Hoadly settled in London, and was elected a fellow of the Royal College of Physicians 29 December 1736. In the following spring he delivered the Gulstonian lectures on the organs of respiration, which were printed. In 1739 he was elected censor, and in 1742 delivered a commonplace Harveian oration, which was printed. On 9 June 1742 he was made physician to the king's household, and on 4 January 1746 physician to the household of Frederick, Prince of Wales. He died at Chelsea on 10 August 1757.

==Works==
Hoadly was fond of the stage, and was author of The Suspicious Husband, a comedy, which was first acted at Covent Garden Theatre on 12 February 1747. David Garrick wrote a prologue for it, and acted the part of Ranger. It hit the popular taste, was often repeated on the stage, and was published in 1747 with a dedication to the king. The critics Samuel Foote and John Genest also praised it. A farce by Charles Macklin, The Suspicious Husband Criticized, was produced at Drury Lane on 24 March 1747.

## Input data

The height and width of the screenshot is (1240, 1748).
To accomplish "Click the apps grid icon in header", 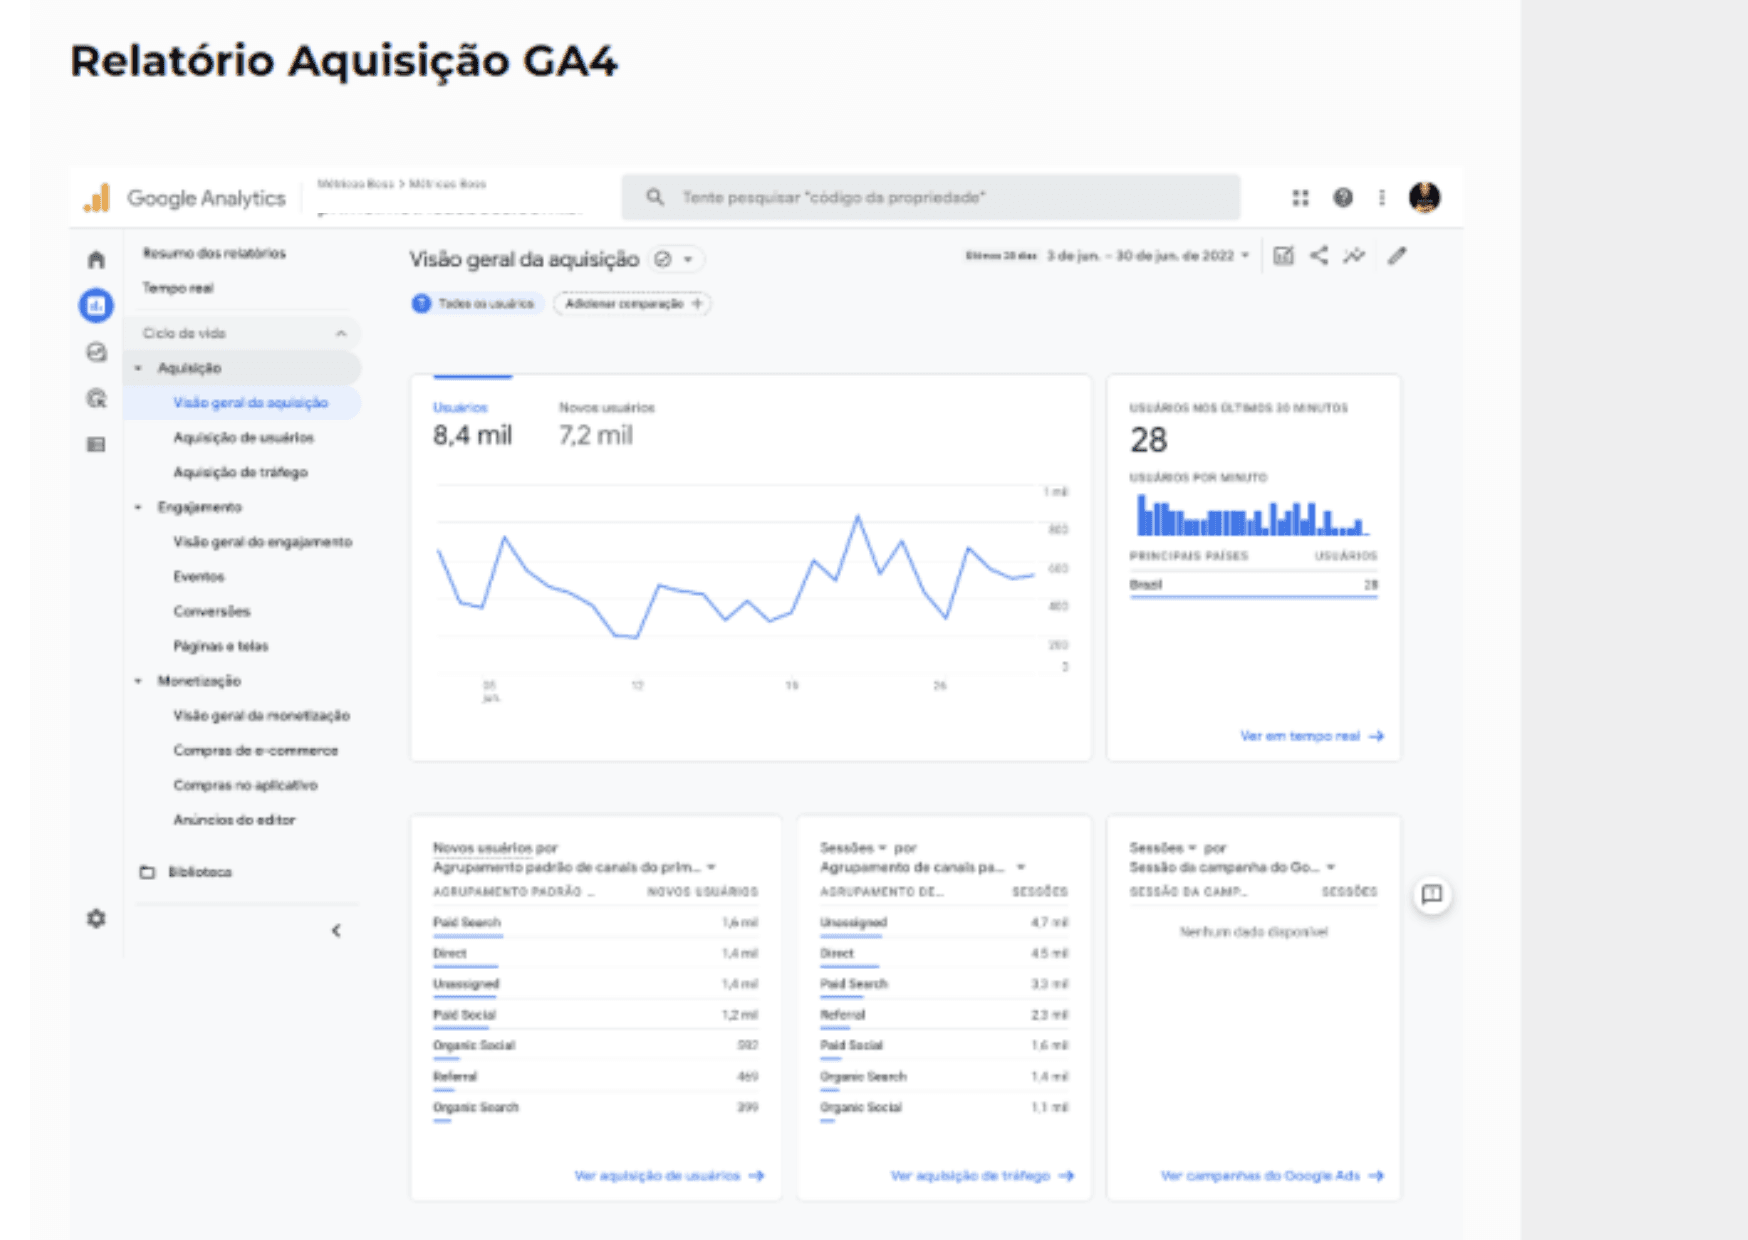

## Directions for this task
Could you continue the excerpt about Hoadly's medical career and his comedy The Suspicious Husband, starting right after its final sentence?

## Task answer
Hoadly also wrote a comedy The Tatlers, which was acted at Covent Garden on 29 April 1797 for Joseph George Holman's benefit, but was never printed. In 1756 he published Observations on a series of Electrical Experiments by Dr. Hoadly and Mr. Wilson.

==Family==
Hoadly married, first, Elizabeth, daughter of Henry Betts, and by her had one son, Benjamin; secondly, Anne, daughter of General Armstrong.